Title :
Unsupervised acoustic and language model training with small amounts of labelled data
Author :
Novotney, Scott ; Schwartz, Richard ; Ma, Jeff
Author_Institution :
BBN Technol., Cambridge, MA
Abstract :
We measure the effects of a weak language model, estimated from as little as 100k words of text, on unsupervised acoustic model training and then explore the best method of using word confidences to estimate n-gram counts for unsupervised language model training. Even with 100k words of text and 10 hours of training data, unsupervised acoustic modeling is robust, with 50% of the gain recovered when compared to supervised training. For language model training, multiplying the word confidences together to get a weighted count produces the best reduction in WER by 2% over the baseline language model and 0.5% absolute over using unweighted transcripts.
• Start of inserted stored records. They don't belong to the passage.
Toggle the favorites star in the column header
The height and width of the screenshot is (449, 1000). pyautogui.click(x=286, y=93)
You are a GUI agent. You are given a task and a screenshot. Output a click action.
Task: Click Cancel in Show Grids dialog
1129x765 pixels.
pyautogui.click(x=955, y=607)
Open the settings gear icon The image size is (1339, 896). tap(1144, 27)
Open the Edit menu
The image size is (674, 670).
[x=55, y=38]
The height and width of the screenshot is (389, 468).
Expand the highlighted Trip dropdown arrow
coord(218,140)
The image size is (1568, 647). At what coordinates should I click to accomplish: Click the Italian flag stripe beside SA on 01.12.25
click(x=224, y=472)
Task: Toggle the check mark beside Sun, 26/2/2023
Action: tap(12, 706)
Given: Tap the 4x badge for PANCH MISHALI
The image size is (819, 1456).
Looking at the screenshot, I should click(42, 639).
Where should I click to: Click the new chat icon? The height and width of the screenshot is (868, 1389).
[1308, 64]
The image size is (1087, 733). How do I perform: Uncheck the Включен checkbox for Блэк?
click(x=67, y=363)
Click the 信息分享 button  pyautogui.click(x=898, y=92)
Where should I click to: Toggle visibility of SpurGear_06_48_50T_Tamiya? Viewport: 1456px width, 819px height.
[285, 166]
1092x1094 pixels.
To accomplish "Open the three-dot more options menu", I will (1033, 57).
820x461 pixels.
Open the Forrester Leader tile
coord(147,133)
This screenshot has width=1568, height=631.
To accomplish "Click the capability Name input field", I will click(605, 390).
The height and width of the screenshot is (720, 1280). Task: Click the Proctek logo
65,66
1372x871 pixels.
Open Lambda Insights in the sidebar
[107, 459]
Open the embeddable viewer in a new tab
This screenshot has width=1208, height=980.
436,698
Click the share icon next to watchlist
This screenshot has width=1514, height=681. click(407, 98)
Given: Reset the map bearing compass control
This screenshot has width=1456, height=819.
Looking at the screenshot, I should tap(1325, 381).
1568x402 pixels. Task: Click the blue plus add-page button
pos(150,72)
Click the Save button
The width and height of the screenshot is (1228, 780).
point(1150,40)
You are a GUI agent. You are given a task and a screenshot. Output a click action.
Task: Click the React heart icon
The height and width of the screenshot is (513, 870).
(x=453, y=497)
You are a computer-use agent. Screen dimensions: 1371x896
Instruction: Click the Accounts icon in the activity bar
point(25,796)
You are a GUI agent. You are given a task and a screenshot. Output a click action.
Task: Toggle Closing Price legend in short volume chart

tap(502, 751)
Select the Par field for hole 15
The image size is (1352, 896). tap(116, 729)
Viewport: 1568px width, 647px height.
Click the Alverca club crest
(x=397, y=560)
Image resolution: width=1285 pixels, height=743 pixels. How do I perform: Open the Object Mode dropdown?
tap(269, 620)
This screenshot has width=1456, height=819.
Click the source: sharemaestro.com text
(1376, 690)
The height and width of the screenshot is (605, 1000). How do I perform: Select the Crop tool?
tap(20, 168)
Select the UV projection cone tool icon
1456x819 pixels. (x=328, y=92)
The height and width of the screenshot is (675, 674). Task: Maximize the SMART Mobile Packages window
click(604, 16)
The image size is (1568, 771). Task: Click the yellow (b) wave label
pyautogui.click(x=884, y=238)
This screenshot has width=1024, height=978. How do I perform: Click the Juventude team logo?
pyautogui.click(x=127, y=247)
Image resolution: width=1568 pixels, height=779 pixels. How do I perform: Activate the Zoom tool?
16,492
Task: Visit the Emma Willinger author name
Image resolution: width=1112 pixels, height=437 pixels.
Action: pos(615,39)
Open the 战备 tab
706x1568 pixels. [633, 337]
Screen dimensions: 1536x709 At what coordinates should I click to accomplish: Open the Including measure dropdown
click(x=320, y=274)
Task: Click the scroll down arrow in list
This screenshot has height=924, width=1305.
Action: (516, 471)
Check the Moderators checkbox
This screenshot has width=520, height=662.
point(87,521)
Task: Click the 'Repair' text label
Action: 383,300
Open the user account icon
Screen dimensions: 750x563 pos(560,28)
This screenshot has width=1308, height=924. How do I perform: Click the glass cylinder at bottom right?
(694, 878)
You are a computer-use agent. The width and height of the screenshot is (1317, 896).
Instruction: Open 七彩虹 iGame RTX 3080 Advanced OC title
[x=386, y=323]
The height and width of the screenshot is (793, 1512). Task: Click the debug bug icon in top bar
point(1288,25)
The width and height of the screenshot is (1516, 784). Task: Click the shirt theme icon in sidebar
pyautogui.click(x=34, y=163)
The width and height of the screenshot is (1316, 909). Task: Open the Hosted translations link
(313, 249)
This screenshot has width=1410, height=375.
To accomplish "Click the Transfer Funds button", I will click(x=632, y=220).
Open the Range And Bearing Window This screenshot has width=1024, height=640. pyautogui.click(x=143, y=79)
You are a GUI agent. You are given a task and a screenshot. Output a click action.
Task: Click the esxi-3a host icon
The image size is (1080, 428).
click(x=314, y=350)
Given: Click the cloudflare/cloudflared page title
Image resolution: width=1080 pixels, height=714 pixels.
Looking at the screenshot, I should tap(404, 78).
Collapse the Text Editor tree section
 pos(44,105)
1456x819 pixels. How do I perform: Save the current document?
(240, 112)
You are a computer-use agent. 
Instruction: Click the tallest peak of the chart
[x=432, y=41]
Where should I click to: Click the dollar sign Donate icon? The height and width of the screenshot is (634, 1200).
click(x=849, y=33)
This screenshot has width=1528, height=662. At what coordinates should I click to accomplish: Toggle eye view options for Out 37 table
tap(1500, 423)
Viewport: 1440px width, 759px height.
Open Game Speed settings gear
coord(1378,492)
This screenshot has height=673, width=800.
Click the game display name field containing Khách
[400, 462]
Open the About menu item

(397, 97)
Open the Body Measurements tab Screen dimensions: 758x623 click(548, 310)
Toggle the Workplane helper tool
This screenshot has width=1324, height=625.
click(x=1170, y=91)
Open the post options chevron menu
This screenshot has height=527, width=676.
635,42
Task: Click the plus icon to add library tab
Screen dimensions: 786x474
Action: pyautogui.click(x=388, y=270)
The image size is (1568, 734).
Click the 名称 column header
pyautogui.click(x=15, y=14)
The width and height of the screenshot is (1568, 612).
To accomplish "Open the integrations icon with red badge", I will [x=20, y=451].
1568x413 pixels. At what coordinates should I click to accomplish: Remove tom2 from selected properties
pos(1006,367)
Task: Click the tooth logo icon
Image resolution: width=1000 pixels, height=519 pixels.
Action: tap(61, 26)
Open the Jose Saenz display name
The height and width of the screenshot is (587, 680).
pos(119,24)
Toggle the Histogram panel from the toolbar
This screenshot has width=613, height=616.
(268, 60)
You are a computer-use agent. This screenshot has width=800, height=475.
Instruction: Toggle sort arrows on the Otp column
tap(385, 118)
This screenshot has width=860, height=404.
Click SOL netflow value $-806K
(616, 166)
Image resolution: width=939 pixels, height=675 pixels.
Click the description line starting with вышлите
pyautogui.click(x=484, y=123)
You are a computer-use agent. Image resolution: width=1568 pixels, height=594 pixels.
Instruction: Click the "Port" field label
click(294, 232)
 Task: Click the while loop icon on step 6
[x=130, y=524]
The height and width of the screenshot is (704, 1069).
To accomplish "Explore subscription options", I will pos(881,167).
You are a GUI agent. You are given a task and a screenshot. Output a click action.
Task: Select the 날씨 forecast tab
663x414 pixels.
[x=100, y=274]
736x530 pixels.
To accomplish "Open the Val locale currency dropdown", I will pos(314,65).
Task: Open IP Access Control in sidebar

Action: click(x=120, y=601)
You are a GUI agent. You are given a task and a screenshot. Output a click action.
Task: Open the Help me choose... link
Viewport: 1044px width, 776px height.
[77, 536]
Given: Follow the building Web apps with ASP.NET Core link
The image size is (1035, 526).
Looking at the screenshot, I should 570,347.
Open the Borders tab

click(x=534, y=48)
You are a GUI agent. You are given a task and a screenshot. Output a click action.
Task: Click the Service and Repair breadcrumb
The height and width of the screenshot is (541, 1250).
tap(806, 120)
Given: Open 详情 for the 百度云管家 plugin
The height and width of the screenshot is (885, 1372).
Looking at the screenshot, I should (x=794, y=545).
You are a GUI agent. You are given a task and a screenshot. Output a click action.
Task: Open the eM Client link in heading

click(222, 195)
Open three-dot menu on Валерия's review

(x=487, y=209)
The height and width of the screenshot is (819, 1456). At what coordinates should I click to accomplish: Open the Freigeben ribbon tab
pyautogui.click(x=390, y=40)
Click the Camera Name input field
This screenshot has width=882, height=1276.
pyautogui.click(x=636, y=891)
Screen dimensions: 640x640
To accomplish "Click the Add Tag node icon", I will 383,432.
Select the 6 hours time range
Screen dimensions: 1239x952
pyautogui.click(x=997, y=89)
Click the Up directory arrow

Oracle experiments show that a larger gain is possible, but better confidence estimation techniques are needed to identify correct n-grams.
Keywords :
acoustic signal processing; estimation theory; natural language processing; speech processing; language model training; n-gram count; unsupervised acoustic model training; word confidence estimation; Acoustic measurements; Decoding; Labeling; Natural languages; Robustness; Speech recognition; Telephony; Terminology; Training data; Vocabulary; Conversational Telephone Speech; Language Modeling; Unsupervised Training; Word Confidence;
Conference_Titel :
Acoustics, Speech and Signal Processing, 2009. ICASSP 2009. IEEE International Conference on
Conference_Location :
Taipei
Print_ISBN :
978-1-4244-2353-8
Electronic_ISBN :
1520-6149
DOI :
10.1109/ICASSP.2009.4960579